Floury potatoes and crushed garlic form the base of this incredibly smooth, comforting soup. You'll blend everything together with a splash of milk to create a rich texture without heavy cream. A pinch of smoked sea salt adds a subtle, savory depth that elevates the simple ingredients. Finish your bowls with a generous handful of fresh parsley, thyme, and chives to cut through the richness. It's exactly what you want on a chilly afternoon.
Prep
15 min
Cook
45 min
Total
1 hr 0 min
Servings
4
Course
Lunch
Ingredients
50g unsalted butter
1 large onion, sliced
2 garlic cloves, crushed
750g floury potatoes, peeled and cut into small cubes
1 litre vegetable stock
½ teaspoon smoked sea salt
125ml milk
4 tablespoons fresh herbs, such as parsley, thyme and chives, plus extra snipped chives to garnish
Instructions
1Melt the butter in a large pot over medium heat. Add the sliced onion, crushed garlic, and cubed potatoes. Cook for about 5 minutes until the onions begin to soften.

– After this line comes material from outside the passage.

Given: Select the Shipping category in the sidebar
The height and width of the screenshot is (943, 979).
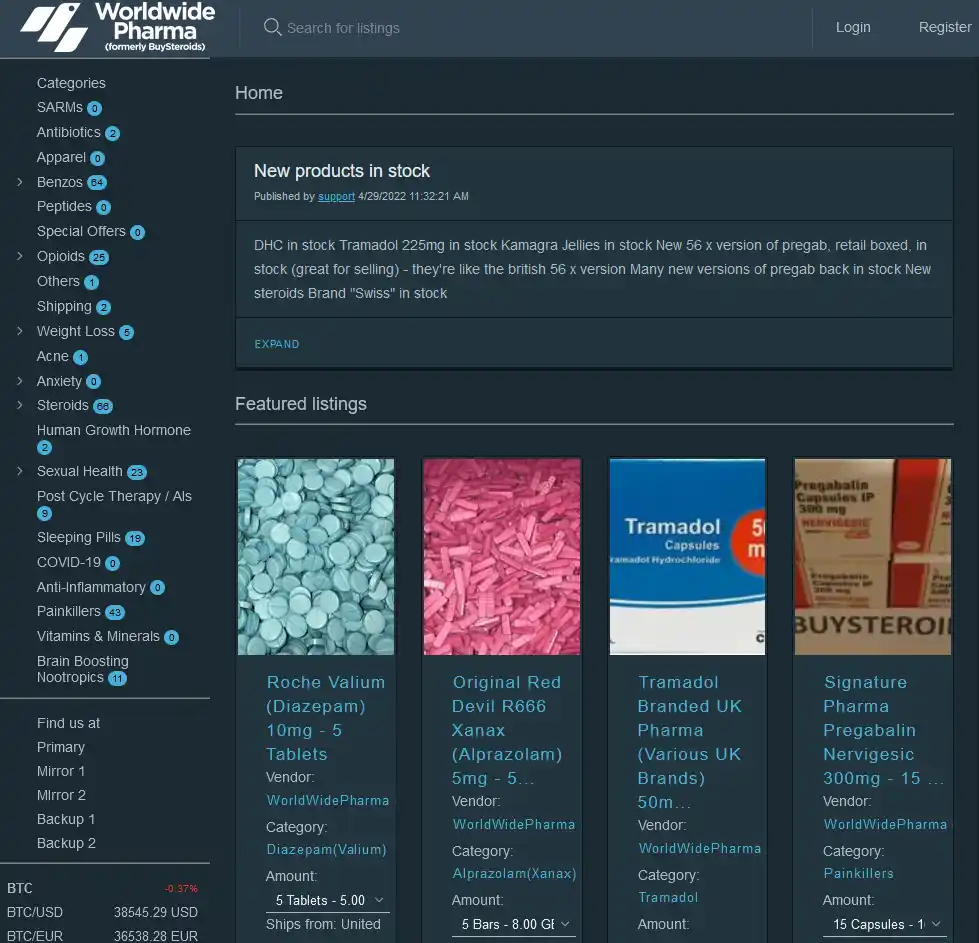Looking at the screenshot, I should 64,306.
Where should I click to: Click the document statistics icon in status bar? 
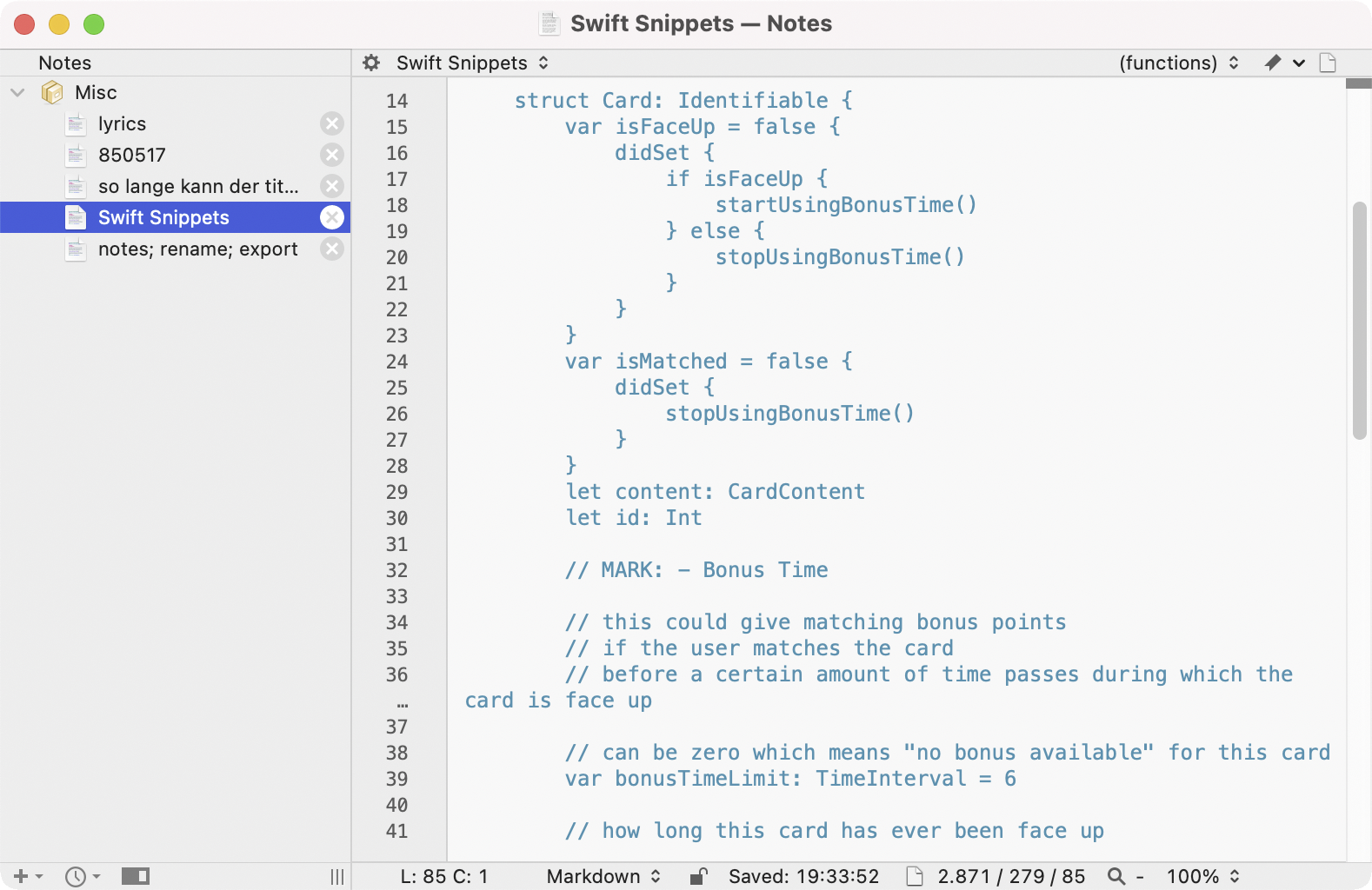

2Pour in the vegetable stock and season with the smoked sea salt. Bring the liquid to a boil, then lower the heat, cover the pot, and let it simmer for 30 minutes until the potatoes are completely tender.
3Carefully transfer the soup to a blender or food processor and process until completely smooth. Blend in batches if necessary, as hot liquid expands and can blow the lid off.
4Pour the blended soup back into the pot. Stir in the milk and the fresh herbs, then warm gently over low heat before ladling into bowls and garnishing with extra chives and black pepper.
Notes
Serving: Pair this soup with warm, crusty bread rolls for a filling meal.
Safety: When blending hot liquids, remove the center cap of your blender lid and cover it lightly with a kitchen towel to let steam escape.
Storage: Keeps in the fridge for up to 4 days in an airtight container. Reheat gently on the stove, adding a splash of milk if it thickens too much.